The crowds on hand in Sag Harbor, recipients of a free anxiety attack or two courtesy of the scrappy crew taking the field these last two months, have at least been able to celebrate. On July 25 against Peekskill, they came from 2-0 down to win 3-2. A week earlier, both games of their doubleheader against Jersey were nailbiters; in the first game, Wernicki’s single plated the game’s only run, and in the nightcap, the Whalers scored two runs in the final two innings to beat the Pilots, 4-3. Overall, they’re 11-1 in Sag Harbor. Five of their last six games at Mashashimuet Park have been one-run wins; the other was Sunday’s 3-0 division semifinal win over Peekskill.
“Winning’s contagious,” said Parks, who stole his league-leading 24th stolen base. “We got on a little roll, and now it seems like every time we got out there, we feel like we’re going to win. I also think we’re having a lot more fun.”
Maintaining Their Cool
Metro scored its run in the first courtesy of a double steal. Harold Brantley reached on a dribbler down the third base line, and roared over to third when Glen Johnson singled to left center. Later in the inning, Johnson took off for second, drawing a throw from catcher Chris Walker. Walker’s brother, Kyle, tried to intercept the ball early only to have it pop out of his glove. Brantley bolted for home, and Metro had its first lead of the series.
Leaver shrugged off the damage and put together his second consecutive strong outing. The former East Hampton standout pitched 6 2/3 innings, giving up five hits and three walks while striking out four. On July 26, Leaver pitched a seven-inning shutout of Peekskill and took a no-hitter into the sixth inning.
“That would have been a tough run to lose a game on,” Vega said. “That first run didn’t bug him though. He settled down and threw the ball well. It was a big game and he was lights out.”

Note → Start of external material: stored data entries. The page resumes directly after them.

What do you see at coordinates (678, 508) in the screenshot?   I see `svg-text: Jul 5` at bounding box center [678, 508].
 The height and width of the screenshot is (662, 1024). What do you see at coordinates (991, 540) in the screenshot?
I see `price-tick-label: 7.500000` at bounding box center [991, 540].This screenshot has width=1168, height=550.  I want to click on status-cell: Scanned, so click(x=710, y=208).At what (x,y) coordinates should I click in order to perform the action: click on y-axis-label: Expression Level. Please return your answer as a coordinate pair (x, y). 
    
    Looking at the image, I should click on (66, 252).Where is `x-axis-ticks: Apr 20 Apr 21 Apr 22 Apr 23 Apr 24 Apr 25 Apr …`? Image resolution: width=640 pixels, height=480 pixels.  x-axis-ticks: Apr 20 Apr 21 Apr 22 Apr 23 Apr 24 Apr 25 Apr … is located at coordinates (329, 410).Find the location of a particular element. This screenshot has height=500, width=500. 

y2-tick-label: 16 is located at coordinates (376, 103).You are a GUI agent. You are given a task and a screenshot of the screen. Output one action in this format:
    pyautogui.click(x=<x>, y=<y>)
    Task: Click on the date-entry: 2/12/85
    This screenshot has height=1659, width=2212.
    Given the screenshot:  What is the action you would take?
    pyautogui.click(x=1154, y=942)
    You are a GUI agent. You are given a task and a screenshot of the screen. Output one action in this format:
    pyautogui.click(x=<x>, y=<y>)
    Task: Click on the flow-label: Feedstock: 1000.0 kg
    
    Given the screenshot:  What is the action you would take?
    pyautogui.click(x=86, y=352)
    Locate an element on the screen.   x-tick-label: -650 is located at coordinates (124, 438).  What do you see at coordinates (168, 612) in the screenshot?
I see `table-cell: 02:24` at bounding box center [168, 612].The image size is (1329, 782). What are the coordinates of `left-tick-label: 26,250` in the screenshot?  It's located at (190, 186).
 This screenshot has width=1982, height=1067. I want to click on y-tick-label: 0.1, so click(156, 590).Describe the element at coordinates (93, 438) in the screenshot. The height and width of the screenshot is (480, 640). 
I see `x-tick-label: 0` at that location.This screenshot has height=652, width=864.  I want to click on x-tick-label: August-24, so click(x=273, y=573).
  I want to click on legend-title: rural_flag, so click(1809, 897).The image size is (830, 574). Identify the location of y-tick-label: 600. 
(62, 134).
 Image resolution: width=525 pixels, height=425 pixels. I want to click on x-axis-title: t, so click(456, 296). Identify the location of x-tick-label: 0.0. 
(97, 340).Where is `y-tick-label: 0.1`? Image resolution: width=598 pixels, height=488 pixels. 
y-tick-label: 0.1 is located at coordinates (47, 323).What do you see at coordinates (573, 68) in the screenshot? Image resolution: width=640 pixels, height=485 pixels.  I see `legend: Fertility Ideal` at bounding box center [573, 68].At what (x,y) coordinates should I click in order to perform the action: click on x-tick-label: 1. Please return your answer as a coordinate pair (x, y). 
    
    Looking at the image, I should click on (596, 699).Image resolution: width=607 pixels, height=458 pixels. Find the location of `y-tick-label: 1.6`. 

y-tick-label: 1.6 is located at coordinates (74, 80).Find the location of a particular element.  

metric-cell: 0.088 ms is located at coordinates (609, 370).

The same can be said for Therrian, who has flourished since being moved to the bullpen for the stretch run. Since giving up six runs over six innings in his last start on July 9, the Southern Maine senior has gone 7 2/3 shutout innings as a reliever. In his 2 1/3 innings of work against the Cadets, Therrian gave up just a single to Johnson, and he was promptly caught stealing, Walker the catcher to Walker the infielder.
Whaler pitching couldn’t help at the plate however. For eight innings, Duran had their number. The Dowling product surrendered four hits in that span - two in the first and two in the fourth - but was otherwise flawless. Duran, who overcame two errors in the middle innings, did receive help from his defense in the fourth. With two outs, Coulombe lifted a fly ball to shallow right field. Frank Intagliata, Duran’s teammate at Dowling, tracked it down and fired a strike to home plate, where catcher Frank Esposito awaited and tagged Chris Walker, who had tagged up.
“We couldn’t get a hit off that guy,” Leon said. “He did a good job changing speeds and locations.”
“The guy pitched a great game,” Vega added. “He followed the scouting report to a T - he got ahead early, and there weren’t too many guys who got good swings off of him.”
One of those guys was Leon, whose hit puts the Whalers right where they want to be - a game away from the league championship. The way his team’s playing, Vega has to feel good about his chances.
“We have Andrew Guarrasi, our hottest pitcher, going on Saturday, and we’ll see what happens.” Vega said. “I’ll take my chances against any team right now.”